TO-DO LIST:
1 – In the article on the Straight Inc. testimony, where did the 20-year-old Canadian escape from his custodian?
2 – For each statement, say whether the article on the Straight Inc. testimony supports it, and quote the deciding words: (a) Straight Inc. is based in Florida. (b) Collins was detained in the program for more than six months. (c) The witnesses testified in U.S. District Court in Alexandria.
3 – Reproduce the portion of the article on the Straight Inc. testimony that opens with the words containing "Copyright 1983 The" and closes with "program after escaping.".

TEXT BLOCK:

Copyright 1983 The Washington Post Â
The Washington Post
May 25, 1983, Wednesday, Final Edition
SECTION: Metro; C9
LENGTH: 581 words
HEADLINE: Three Testify Against Straight Inc.
BYLINE: By Eve Zibart, Washington Post Staff Writer
BODY:
A 20-year-old Canadian who was enrolled in the Fairfax County branch of Straight Inc. testified in federal court yesterday that he was tied up in car with nylon ropes by his Straight custodian last month but escaped during a traffic jam on the Woodrow Wilson Bridge.
Two other former clients of the Florida-based drug rehabilitation agency told the jury that they were kidnaped, both at their parents' instigation, and forcibly returned to the program after escaping.
The witnesses testified yesterday in U.S. District Court in Alexandria on behalf of Fred Collins of Fairfax, who is seeking money damages from Straight for detaining him in the program for more than four months last year.
The testimony is being heard by the same jury that found two weeks ago that Collins had been held in the program against his will. The jury is expected to begin its deliberations on the issue of damages today.

DATASET SECTION:
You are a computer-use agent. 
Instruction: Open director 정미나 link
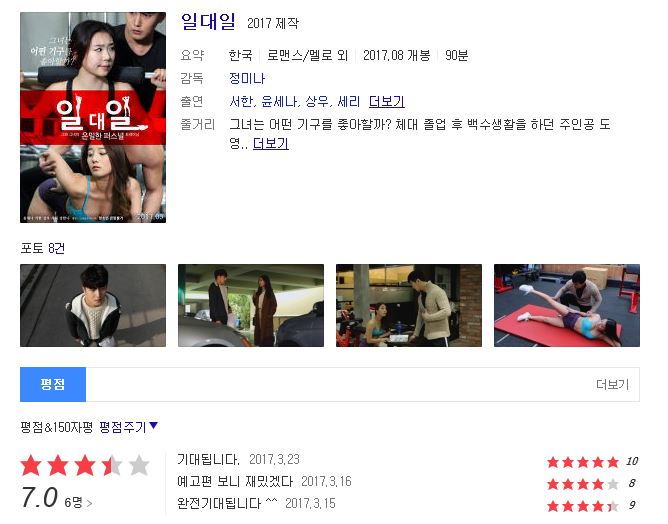[x=247, y=78]
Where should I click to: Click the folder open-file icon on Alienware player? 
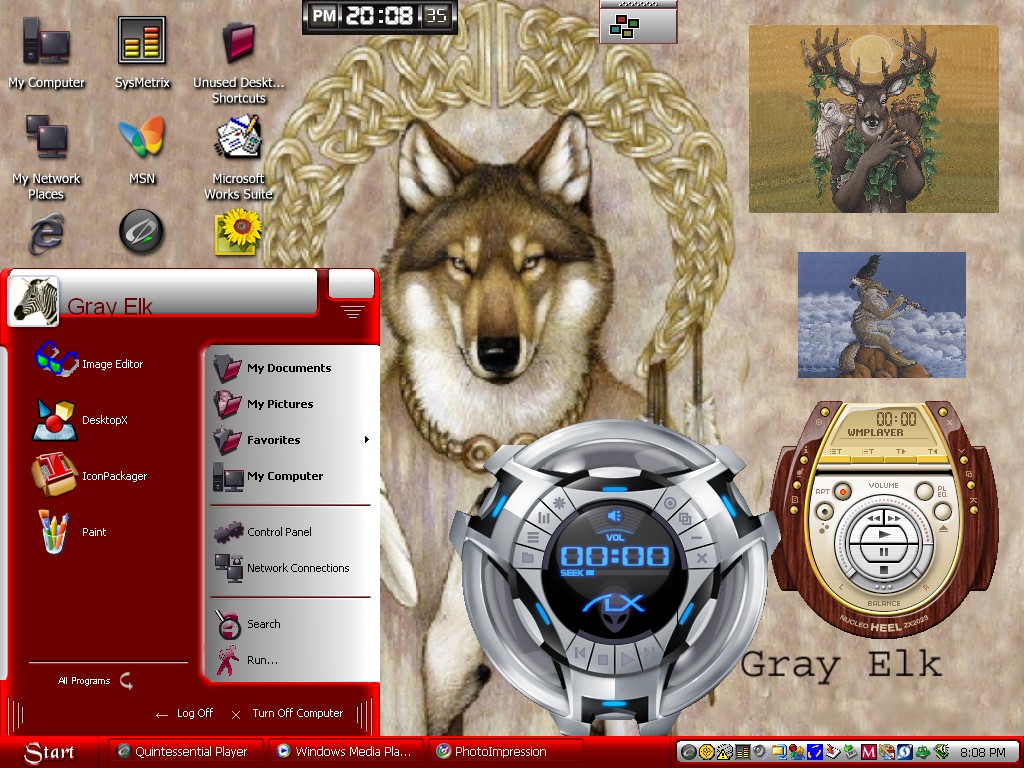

PROBLEM SOLUTIONS:
1 – He escaped during a traffic jam on the Woodrow Wilson Bridge.

2 –
(a) Yes: "the Florida-based drug rehabilitation agency"
(b) No: "for more than four months last year"
(c) Yes: "in U.S. District Court in Alexandria"

3 –
Copyright 1983 The Washington Post Â
The Washington Post
May 25, 1983, Wednesday, Final Edition
SECTION: Metro; C9
LENGTH: 581 words
HEADLINE: Three Testify Against Straight Inc.
BYLINE: By Eve Zibart, Washington Post Staff Writer
BODY:
A 20-year-old Canadian who was enrolled in the Fairfax County branch of Straight Inc. testified in federal court yesterday that he was tied up in car with nylon ropes by his Straight custodian last month but escaped during a traffic jam on the Woodrow Wilson Bridge.
Two other former clients of the Florida-based drug rehabilitation agency told the jury that they were kidnaped, both at their parents' instigation, and forcibly returned to the program after escaping.